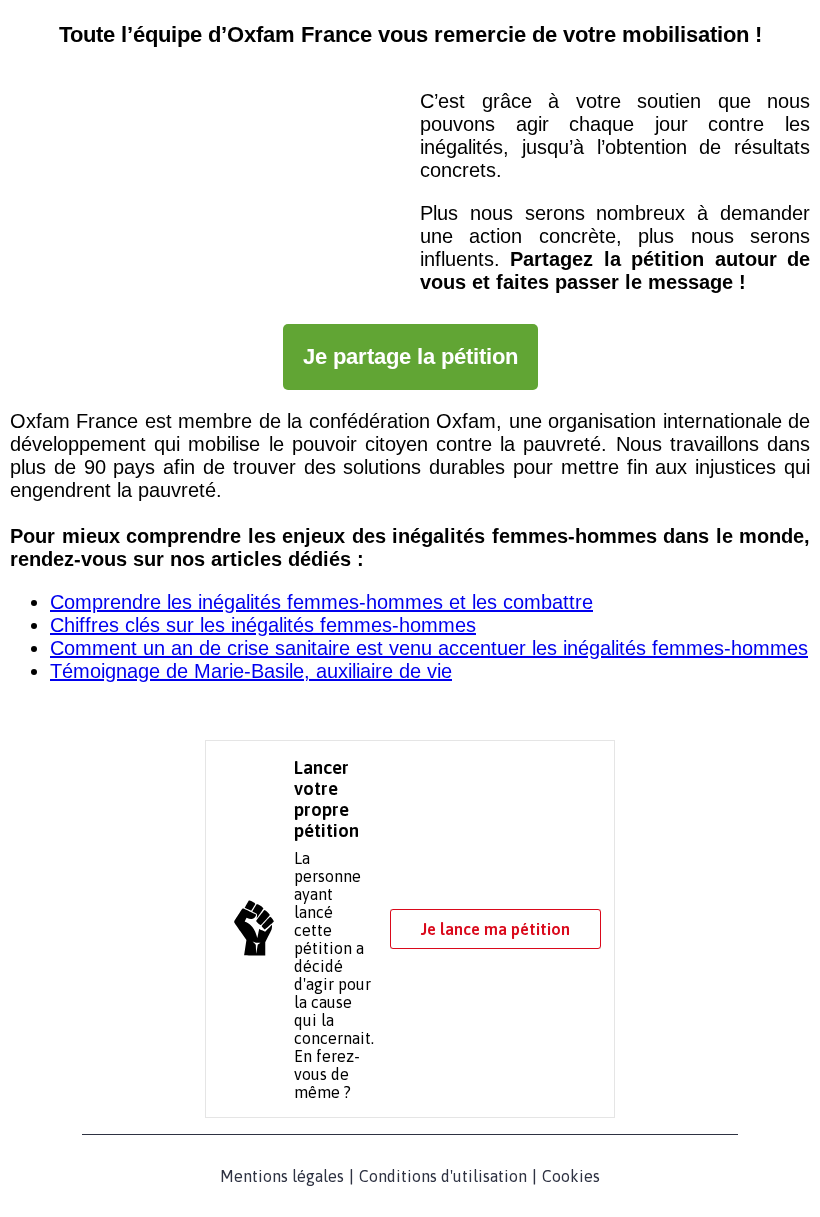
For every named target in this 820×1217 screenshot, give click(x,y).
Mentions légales (282, 1176)
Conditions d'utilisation (443, 1176)
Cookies (571, 1176)
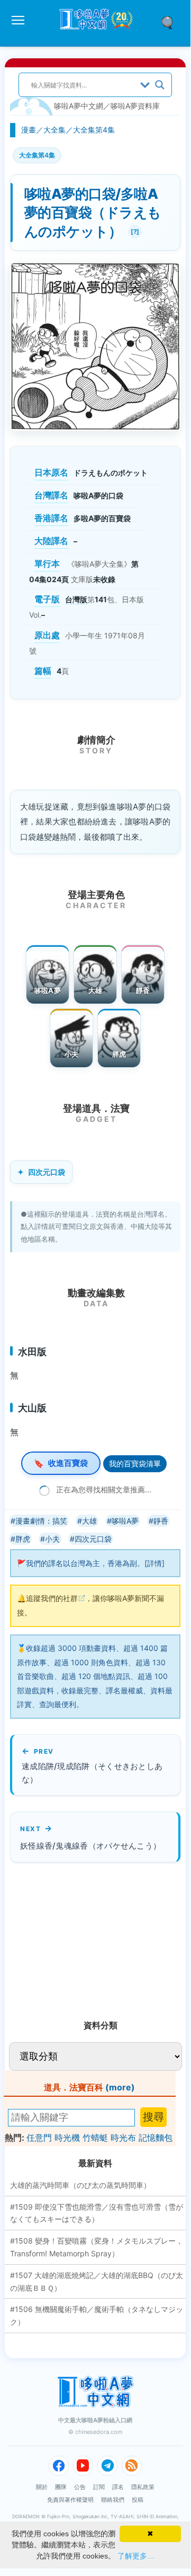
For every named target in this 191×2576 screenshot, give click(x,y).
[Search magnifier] (159, 84)
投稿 (137, 2499)
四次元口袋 (46, 1171)
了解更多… (135, 2556)
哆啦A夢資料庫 (135, 105)
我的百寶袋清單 (135, 1463)
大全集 (54, 129)
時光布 (123, 2137)
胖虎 (119, 1054)
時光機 (67, 2137)
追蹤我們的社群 (52, 1598)
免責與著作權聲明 (70, 2499)
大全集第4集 (94, 129)
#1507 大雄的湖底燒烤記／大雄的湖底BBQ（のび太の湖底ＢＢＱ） (96, 2281)
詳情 (154, 1563)
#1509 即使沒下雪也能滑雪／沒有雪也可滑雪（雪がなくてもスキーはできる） (96, 2213)
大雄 (95, 990)
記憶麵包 (155, 2137)
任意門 (39, 2137)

◇ ◇ ◇ ◇

The expected answer is the complete set of entries, copied verbatim, with no pictures.

For every named target in this 820×1217 screenshot, give click(x,y).
Mentions légales (282, 1176)
Conditions d'utilisation (443, 1176)
Cookies (571, 1176)
For every named target in this 191×2576 screenshot, give click(x,y).
[Search magnifier] (159, 84)
投稿 (137, 2499)
四次元口袋 (46, 1171)
了解更多… (135, 2556)
哆啦A夢資料庫 (135, 105)
我的百寶袋清單 (135, 1463)
大全集 (54, 129)
時光布 (123, 2137)
胖虎 (119, 1054)
時光機 (67, 2137)
追蹤我們的社群 (52, 1598)
免責與著作權聲明 (70, 2499)
大全集第4集 (94, 129)
#1507 大雄的湖底燒烤記／大雄的湖底BBQ（のび太の湖底ＢＢＱ） (96, 2281)
詳情 (154, 1563)
#1509 即使沒下雪也能滑雪／沒有雪也可滑雪（雪がなくてもスキーはできる） (96, 2213)
大雄 (95, 990)
記憶麵包 (155, 2137)
任意門 (39, 2137)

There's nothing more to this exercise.